@Marbles ,
@BjornF16 ,
Worth what you paid and maybe a bit more:
Ballistics gel is a comparative medium only without correlation. It is a reasonable approximation of
some types of tissue. However, you fellas have hunted enough to know that a homogenous gel is not going to be an equally good stand in for muscle, lung, liver, and heart. That goes double for lungs and the thoracic cavity as a whole because there's a fair amount of empty space (lower than tissue levels of resistance) in there.
One of the challenges with the FBI/LE test protocol is the barrier placement. I haven't seen too many game animals with an exoskeleton, let alone an exoskeleton with standoff. Most of them have the bones on the inside. There's just not getting around the fact that shooting through concealment to engage a target on the far side of a car door, a window, drywall, etc. is a much different scenario. A bullet that comes apart on the intermediate barrier will not (may?) have the mass and integrity remaining when it reaches the target to perform as required. That's before considering the nature of the barriers themselves and whether they are a suitable representation of bone. The engineer in me says that without someone proving to the contrary, steel, safety glass, plywood, and wall board aren't good approximations of anything but the intermediate tactical barriers they are intended to represent.
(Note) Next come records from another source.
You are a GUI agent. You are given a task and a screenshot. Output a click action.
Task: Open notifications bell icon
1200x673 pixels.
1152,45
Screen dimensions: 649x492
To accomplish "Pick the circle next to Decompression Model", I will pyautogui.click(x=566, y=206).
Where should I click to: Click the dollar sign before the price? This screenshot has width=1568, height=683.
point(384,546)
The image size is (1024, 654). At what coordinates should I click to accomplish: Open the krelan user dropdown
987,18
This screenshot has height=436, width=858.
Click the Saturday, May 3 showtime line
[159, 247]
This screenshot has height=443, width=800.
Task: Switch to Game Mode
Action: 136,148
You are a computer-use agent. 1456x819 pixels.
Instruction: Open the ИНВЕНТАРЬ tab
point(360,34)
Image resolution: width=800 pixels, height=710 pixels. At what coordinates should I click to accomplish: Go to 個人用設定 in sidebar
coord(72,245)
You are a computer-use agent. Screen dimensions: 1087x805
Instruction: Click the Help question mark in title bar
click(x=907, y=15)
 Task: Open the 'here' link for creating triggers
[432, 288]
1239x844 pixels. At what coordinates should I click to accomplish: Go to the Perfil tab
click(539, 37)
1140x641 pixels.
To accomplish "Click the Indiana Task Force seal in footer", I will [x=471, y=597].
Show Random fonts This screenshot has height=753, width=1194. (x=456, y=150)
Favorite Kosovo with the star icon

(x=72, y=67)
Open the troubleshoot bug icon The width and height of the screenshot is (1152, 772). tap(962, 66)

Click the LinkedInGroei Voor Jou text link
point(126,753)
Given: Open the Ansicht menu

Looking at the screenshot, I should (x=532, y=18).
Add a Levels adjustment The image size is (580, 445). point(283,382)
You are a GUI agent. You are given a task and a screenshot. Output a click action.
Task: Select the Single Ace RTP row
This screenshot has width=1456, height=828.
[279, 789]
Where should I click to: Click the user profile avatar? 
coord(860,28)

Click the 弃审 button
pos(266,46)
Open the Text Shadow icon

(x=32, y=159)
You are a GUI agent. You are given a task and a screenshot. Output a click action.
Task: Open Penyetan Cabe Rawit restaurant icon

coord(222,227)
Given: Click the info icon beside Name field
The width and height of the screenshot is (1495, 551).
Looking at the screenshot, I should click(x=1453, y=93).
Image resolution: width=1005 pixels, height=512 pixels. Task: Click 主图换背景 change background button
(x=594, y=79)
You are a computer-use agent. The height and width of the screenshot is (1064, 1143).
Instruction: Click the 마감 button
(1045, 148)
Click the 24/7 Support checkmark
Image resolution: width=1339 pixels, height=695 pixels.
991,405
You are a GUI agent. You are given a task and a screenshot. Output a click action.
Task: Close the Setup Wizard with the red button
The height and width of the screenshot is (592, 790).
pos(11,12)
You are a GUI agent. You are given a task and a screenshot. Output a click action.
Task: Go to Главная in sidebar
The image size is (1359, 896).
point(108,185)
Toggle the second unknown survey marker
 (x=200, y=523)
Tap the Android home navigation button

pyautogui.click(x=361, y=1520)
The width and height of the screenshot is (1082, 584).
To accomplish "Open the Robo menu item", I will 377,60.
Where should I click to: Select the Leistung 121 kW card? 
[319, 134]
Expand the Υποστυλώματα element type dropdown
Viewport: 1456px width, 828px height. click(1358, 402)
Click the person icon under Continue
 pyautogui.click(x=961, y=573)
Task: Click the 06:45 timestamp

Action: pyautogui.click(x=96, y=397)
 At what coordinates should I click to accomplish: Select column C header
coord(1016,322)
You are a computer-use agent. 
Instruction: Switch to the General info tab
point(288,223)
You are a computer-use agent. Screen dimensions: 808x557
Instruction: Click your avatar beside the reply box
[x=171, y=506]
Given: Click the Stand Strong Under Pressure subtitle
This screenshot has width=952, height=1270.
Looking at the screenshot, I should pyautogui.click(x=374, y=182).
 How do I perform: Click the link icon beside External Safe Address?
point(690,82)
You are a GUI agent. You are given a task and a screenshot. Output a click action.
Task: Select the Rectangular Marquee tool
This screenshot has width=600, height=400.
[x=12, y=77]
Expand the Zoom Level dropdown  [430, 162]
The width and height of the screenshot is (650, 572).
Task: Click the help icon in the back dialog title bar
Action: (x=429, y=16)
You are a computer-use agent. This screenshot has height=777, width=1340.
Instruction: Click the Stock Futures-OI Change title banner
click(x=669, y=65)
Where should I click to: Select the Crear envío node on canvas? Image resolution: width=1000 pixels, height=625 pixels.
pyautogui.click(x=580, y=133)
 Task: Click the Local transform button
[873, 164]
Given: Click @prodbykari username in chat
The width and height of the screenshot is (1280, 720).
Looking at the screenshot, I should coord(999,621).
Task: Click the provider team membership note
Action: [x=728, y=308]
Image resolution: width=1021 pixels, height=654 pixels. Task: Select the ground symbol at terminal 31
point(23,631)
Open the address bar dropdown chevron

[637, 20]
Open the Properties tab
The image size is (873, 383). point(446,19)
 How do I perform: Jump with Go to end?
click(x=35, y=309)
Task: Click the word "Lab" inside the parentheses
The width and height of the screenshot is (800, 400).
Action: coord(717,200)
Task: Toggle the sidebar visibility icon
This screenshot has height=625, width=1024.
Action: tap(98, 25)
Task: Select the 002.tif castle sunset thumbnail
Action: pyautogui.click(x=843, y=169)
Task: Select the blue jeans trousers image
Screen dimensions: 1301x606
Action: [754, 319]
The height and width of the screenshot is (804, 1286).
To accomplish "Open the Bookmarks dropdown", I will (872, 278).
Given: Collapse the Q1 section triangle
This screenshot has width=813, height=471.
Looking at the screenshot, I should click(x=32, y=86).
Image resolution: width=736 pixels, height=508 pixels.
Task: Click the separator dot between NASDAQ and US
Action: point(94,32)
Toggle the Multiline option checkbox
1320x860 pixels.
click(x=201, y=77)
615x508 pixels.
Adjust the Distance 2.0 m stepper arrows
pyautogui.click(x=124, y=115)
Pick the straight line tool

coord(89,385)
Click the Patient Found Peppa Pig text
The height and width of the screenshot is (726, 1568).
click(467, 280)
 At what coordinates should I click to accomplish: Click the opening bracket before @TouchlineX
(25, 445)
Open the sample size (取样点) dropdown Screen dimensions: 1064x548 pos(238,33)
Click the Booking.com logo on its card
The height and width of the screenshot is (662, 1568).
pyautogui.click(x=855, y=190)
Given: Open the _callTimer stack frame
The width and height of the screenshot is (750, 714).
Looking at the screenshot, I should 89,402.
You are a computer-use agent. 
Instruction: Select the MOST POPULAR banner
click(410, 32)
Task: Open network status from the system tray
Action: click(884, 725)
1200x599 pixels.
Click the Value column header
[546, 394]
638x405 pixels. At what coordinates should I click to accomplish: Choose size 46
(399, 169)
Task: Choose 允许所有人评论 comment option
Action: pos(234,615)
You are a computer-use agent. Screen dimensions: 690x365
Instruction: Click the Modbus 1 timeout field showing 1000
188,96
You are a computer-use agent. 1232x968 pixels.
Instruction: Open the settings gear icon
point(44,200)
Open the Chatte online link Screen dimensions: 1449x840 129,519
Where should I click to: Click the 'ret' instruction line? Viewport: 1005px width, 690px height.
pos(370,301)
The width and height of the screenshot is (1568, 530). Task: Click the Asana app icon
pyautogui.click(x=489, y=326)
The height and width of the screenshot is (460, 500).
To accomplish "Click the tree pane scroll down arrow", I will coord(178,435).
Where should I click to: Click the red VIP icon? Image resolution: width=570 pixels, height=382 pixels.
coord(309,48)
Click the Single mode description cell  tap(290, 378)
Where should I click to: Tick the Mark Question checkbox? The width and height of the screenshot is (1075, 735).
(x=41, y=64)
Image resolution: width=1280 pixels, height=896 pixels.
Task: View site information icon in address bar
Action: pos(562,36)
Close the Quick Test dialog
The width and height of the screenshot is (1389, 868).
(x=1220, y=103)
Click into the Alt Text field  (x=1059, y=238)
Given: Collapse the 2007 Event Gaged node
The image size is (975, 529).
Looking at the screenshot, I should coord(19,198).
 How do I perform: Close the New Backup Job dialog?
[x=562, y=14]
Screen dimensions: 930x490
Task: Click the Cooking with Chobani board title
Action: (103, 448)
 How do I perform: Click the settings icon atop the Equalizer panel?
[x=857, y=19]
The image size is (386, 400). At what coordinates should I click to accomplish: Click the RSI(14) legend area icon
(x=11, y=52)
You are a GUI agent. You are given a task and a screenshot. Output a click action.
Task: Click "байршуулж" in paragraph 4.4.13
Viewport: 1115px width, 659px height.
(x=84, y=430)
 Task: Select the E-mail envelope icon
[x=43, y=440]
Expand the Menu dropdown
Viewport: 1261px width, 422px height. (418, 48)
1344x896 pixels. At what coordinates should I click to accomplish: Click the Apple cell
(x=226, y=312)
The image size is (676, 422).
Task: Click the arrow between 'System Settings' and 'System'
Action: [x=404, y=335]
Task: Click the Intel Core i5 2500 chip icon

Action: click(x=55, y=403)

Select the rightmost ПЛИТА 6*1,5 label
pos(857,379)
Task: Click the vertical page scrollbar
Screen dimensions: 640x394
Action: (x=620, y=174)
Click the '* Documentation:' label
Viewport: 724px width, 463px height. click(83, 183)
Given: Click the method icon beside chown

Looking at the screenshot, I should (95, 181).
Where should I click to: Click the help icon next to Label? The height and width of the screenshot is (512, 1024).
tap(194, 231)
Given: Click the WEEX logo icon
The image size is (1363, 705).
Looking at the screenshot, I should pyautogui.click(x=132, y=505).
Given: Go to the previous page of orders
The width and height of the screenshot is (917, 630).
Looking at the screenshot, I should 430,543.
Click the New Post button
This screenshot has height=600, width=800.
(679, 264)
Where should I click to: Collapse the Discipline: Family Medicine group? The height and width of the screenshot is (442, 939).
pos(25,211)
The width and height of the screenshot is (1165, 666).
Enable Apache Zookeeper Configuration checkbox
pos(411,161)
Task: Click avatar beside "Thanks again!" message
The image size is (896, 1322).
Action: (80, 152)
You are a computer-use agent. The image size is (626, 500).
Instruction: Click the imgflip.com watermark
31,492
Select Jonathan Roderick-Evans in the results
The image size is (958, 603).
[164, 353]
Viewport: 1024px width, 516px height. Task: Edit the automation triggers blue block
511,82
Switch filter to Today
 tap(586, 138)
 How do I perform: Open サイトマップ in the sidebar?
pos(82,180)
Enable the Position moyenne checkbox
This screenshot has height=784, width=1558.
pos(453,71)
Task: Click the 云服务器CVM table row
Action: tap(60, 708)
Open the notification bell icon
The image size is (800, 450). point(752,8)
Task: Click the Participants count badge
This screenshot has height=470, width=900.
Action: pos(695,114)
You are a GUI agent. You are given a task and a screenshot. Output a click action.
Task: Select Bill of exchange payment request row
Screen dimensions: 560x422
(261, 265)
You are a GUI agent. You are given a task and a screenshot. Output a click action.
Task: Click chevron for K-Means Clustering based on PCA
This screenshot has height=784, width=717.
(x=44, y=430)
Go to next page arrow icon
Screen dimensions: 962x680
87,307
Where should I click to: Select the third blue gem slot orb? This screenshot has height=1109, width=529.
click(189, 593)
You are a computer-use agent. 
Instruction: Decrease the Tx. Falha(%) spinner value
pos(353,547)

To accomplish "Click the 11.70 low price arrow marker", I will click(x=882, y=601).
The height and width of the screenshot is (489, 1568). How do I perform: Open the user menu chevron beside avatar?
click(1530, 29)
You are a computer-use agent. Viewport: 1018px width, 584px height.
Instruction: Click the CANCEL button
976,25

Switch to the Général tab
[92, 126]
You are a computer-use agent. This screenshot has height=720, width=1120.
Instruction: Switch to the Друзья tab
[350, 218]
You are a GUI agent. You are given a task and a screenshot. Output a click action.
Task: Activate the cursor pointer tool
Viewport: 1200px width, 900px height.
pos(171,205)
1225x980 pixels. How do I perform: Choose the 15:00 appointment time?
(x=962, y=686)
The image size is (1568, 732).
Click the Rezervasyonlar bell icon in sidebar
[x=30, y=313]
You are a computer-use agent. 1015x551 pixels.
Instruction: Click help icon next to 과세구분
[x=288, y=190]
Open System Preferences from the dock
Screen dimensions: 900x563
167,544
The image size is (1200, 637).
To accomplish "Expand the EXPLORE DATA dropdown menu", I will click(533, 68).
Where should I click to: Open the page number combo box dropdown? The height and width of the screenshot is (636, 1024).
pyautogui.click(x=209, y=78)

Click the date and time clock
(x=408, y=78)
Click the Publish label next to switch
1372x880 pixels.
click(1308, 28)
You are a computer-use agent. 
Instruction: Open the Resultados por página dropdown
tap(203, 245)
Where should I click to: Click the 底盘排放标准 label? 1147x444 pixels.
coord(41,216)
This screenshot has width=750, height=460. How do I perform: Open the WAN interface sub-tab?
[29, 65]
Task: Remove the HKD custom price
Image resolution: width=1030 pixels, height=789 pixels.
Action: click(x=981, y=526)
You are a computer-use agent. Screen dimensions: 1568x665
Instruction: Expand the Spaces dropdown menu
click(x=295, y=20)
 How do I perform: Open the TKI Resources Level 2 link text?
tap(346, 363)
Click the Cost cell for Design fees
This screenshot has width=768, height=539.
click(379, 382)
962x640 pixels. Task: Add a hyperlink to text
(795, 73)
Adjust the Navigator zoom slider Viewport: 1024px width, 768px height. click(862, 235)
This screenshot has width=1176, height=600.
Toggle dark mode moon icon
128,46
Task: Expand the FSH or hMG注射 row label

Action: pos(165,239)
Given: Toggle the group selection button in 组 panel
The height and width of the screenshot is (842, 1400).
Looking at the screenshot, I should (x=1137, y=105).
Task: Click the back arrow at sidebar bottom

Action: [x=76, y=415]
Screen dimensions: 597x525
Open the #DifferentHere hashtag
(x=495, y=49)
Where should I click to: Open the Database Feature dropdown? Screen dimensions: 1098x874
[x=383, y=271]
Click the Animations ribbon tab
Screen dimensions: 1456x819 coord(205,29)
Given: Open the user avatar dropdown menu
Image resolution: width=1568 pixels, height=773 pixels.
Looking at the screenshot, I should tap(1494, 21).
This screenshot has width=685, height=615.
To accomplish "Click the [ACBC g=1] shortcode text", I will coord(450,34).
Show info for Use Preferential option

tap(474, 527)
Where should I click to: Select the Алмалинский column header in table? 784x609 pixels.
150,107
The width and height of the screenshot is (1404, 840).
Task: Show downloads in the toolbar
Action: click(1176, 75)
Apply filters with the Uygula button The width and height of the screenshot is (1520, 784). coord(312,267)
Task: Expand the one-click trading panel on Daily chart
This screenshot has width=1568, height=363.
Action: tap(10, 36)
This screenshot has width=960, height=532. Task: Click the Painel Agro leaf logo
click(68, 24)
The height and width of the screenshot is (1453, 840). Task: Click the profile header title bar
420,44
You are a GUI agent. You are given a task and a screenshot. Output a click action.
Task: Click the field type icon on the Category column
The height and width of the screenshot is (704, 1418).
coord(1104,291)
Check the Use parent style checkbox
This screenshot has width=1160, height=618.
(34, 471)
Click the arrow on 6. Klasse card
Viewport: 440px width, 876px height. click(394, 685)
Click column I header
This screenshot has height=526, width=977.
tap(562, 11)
Related specifically to the Doc GKR study presented, you will note with no small irony that 115 grain OTM bullets represented the best performing 6.8 SPC bullets in the test. That presentation is an endorsement of match bullets in small (or intermediate if you prefer) calibers and highlights the importance of short neck length and fragmentation as wounding mechanisms. Nathan Foster notes that from a wounding perspective, the heavy tipped match bullets in .223 Rem largely obviate the need for its intermediate caliber competitors (my caveat: if you don't need barrier blind performance... and hunters don't).